Turner's works gets Moscow outing

The official signing ceremony was almost ambassadorial. Russian and British flags adorned the panelists' table. The key players - Pushkin museum director Irina Antonova, Tate Britain director Stephen Deuchar, and Russian businessman Alisher Usmanov - were lined up to sign the document.

Stephen Deuchar said how the exhibition represented a continuation of close UK-Russian cultural relations, "at the moment when the `From Russia' exhibition at the Royal Academy of Arts is just drawing to a close".

Joseph Turner, Romantic and precursor of Impressionism, had a great impact on art in Britain and the whole of Europe. He also had at least tenuous connections with Russia. "Turner knew Aivazovsky and thought highly of him, so there is an obvious link with Russian art," Irina Antonova said.

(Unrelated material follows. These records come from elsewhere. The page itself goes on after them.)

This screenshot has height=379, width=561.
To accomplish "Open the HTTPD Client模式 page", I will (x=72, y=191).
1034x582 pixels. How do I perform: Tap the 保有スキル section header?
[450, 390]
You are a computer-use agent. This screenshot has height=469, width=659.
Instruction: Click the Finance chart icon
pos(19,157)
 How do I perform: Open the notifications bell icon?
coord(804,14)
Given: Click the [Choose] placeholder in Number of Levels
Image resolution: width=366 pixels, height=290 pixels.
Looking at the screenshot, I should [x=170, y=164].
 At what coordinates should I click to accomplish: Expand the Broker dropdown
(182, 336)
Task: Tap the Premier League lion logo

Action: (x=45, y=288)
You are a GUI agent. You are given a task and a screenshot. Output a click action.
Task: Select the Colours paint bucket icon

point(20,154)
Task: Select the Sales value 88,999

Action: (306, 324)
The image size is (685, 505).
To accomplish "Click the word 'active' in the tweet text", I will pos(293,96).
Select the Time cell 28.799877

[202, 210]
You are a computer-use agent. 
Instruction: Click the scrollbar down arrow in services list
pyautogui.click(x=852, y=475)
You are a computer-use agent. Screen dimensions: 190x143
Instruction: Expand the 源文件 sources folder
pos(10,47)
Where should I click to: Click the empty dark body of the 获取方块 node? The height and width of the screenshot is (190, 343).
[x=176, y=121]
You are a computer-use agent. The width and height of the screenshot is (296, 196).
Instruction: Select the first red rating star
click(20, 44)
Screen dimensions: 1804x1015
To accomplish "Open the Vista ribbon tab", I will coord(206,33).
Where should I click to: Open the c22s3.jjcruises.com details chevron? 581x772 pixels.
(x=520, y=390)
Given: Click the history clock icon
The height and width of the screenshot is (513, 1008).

To highlight this connection, the Pushkin Museum plans to devote its traditional "December Evenings" festival to Romanticism and to invite British musicians to the festival's concerts.

As part of the deal, Tate Britain will send 40 paintings, 70 watercolours and two prints to Russia. Deuchar singled out two of the paintings for particular note - Turner's 1799 Self-Portrait, a painting that seldom leaves British shores, and 1845's Norham Castle, which was not shown to Turner's contemporaries for fear that his admirers would not appreciate experiments with colour which, Mr Deuchar says, bring Turner closer to later artists than his contemporaries.

"The Turner exhibition will be the most expensive in the history of our museum and it could not have been held without a the assistance of a generous patron," said Antonova.

Panelists at the press conference, however, refused to disclose the exact cost (though Irina Antonova seemed to come close to spilling the beans at one point during the conference, before checking herself and saying "you can't even imagine how much it will cost").

For Mr Usmanov, his main motivation was a "passion for the arts and for two of the world's greatest museums: the Tate and the Fine Arts Museum.

"And in any case," he added, "this is not the last of my money."